Collected data entries:

◇ ◇ ◇ ◇ ◇ ◇ ◇

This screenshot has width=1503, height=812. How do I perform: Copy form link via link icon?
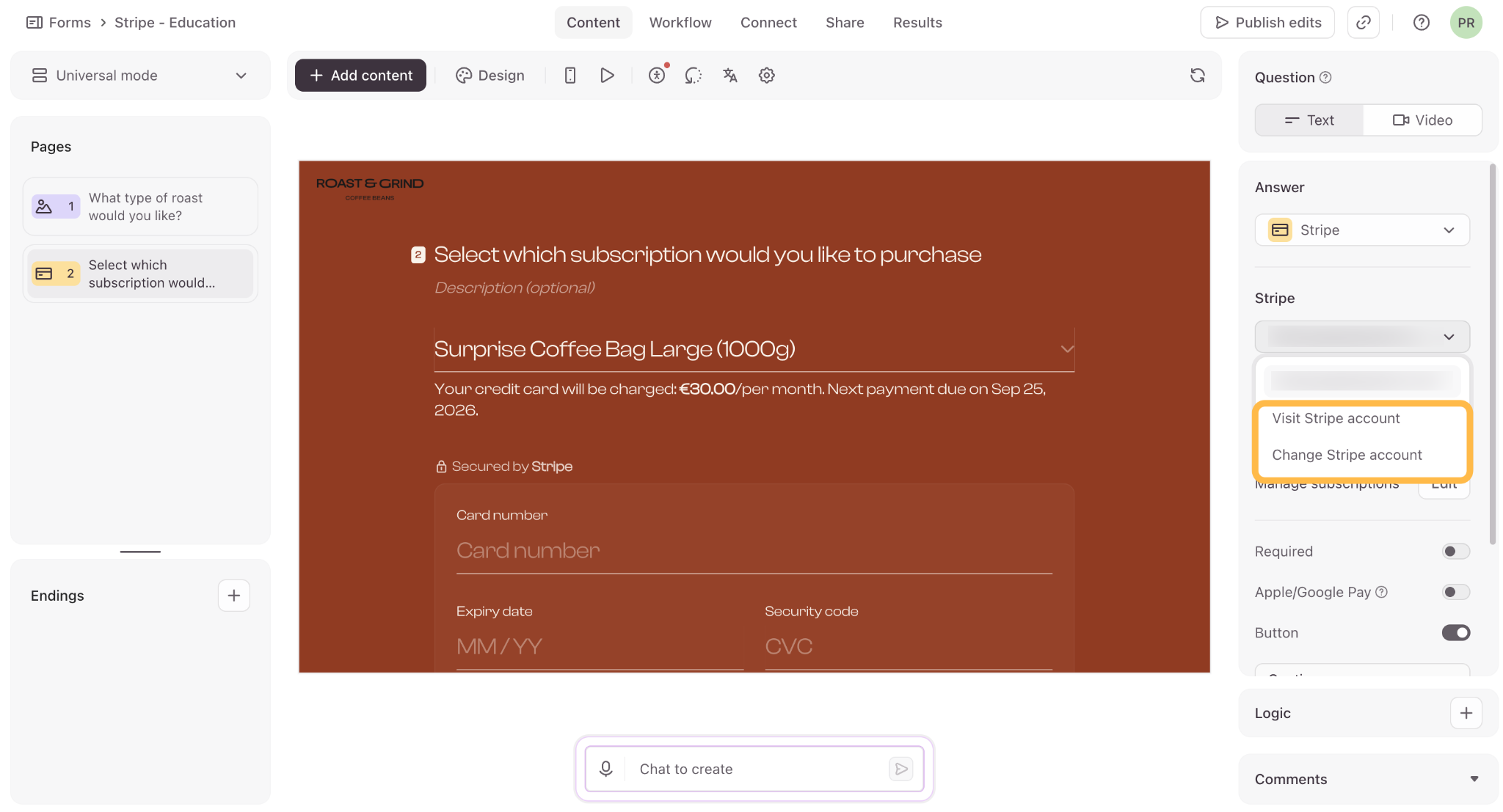pos(1364,23)
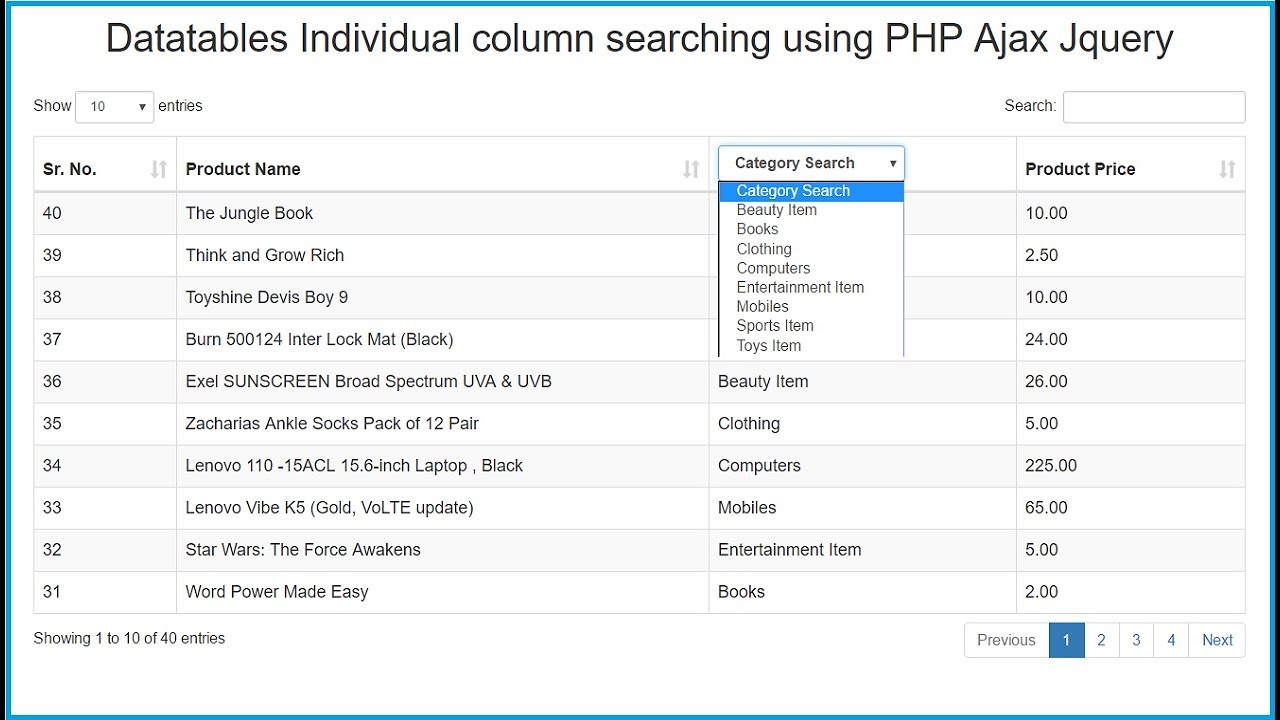Select Beauty Item from category list
This screenshot has width=1280, height=720.
(x=777, y=210)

◇ ◇ ◇ ◇ ◇ ◇ ◇

• **What you have to do**
The reply should repeat the data in full, exactly as given, and contain no pictures.

• **Solution to this task**
This screenshot has width=1503, height=812. How do I perform: Copy form link via link icon?
pos(1364,23)
Select Beauty Item from category list
This screenshot has width=1280, height=720.
(x=777, y=210)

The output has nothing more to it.